WHAT IS NEEDED:
Retyping all the entries exactly is the whole task.

RECORDS FOR THIS EXERCISE:
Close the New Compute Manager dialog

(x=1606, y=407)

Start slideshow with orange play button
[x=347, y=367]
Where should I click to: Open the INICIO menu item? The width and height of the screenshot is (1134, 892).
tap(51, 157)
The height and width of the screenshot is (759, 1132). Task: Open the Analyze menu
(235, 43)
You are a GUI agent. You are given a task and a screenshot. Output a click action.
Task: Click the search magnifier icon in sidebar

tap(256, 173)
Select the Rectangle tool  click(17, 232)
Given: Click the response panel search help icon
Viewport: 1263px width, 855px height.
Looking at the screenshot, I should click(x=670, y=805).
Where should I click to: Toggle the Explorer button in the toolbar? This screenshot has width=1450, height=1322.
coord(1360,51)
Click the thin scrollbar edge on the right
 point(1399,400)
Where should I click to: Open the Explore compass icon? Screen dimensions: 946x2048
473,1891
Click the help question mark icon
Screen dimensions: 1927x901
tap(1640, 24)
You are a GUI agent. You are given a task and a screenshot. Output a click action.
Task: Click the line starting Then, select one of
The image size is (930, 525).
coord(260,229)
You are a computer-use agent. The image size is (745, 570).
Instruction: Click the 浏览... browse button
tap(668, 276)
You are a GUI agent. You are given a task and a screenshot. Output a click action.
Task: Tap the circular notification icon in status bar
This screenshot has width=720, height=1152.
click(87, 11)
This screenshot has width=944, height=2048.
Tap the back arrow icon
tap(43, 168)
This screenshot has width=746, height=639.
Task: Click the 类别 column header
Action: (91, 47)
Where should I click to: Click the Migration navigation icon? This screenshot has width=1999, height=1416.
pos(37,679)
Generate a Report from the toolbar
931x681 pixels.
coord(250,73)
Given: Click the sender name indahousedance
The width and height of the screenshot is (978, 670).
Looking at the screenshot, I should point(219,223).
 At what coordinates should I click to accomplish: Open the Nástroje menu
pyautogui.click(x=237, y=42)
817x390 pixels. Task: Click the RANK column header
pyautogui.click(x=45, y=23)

WRITTEN SOLUTION:
Close the New Compute Manager dialog

(x=1606, y=407)

Start slideshow with orange play button
[x=347, y=367]
Where should I click to: Open the INICIO menu item? The width and height of the screenshot is (1134, 892).
tap(51, 157)
The height and width of the screenshot is (759, 1132). Task: Open the Analyze menu
(235, 43)
You are a GUI agent. You are given a task and a screenshot. Output a click action.
Task: Click the search magnifier icon in sidebar

tap(256, 173)
Select the Rectangle tool  click(17, 232)
Given: Click the response panel search help icon
Viewport: 1263px width, 855px height.
Looking at the screenshot, I should click(x=670, y=805).
Where should I click to: Toggle the Explorer button in the toolbar? This screenshot has width=1450, height=1322.
coord(1360,51)
Click the thin scrollbar edge on the right
 point(1399,400)
Where should I click to: Open the Explore compass icon? Screen dimensions: 946x2048
473,1891
Click the help question mark icon
Screen dimensions: 1927x901
tap(1640, 24)
You are a GUI agent. You are given a task and a screenshot. Output a click action.
Task: Click the line starting Then, select one of
The image size is (930, 525).
coord(260,229)
You are a computer-use agent. The image size is (745, 570).
Instruction: Click the 浏览... browse button
tap(668, 276)
You are a GUI agent. You are given a task and a screenshot. Output a click action.
Task: Tap the circular notification icon in status bar
This screenshot has width=720, height=1152.
click(87, 11)
This screenshot has width=944, height=2048.
Tap the back arrow icon
tap(43, 168)
This screenshot has width=746, height=639.
Task: Click the 类别 column header
Action: (91, 47)
Where should I click to: Click the Migration navigation icon? This screenshot has width=1999, height=1416.
pos(37,679)
Generate a Report from the toolbar
931x681 pixels.
coord(250,73)
Given: Click the sender name indahousedance
The width and height of the screenshot is (978, 670).
Looking at the screenshot, I should point(219,223).
 At what coordinates should I click to accomplish: Open the Nástroje menu
pyautogui.click(x=237, y=42)
817x390 pixels. Task: Click the RANK column header
pyautogui.click(x=45, y=23)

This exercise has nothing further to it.